**DATA FOR REVIEW:**
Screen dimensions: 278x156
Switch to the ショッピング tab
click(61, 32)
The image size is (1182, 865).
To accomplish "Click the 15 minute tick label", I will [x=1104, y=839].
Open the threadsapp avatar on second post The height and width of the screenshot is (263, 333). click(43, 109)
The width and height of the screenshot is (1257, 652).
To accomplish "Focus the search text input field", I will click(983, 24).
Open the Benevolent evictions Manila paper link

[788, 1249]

==

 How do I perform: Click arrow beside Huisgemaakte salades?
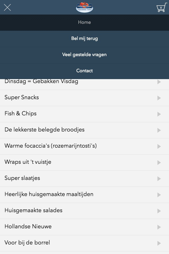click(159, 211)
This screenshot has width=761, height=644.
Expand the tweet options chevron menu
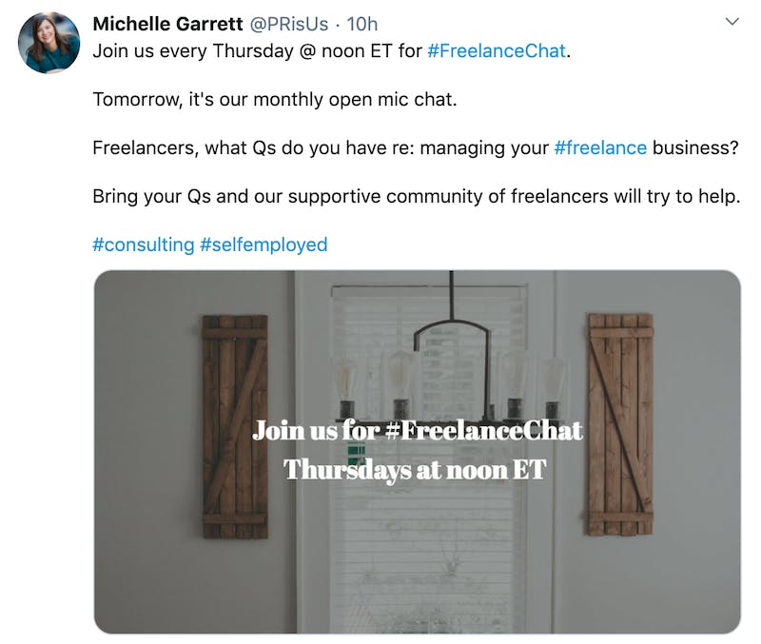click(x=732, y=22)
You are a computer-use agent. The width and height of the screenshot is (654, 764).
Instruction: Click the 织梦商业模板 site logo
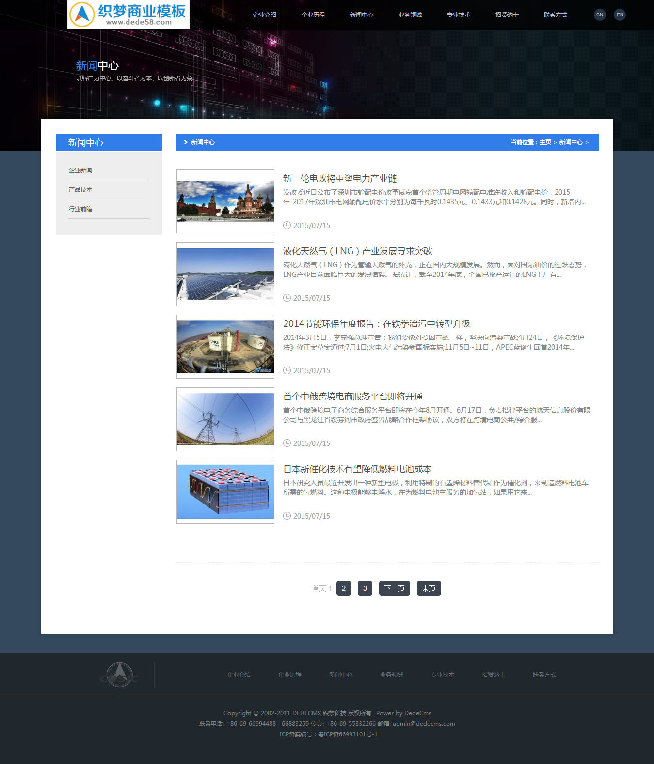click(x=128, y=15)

**ACTIVITY:**
What is the number of lines in the data that include "height"? Answer with that number alone.

**FINISHED TASK:**
4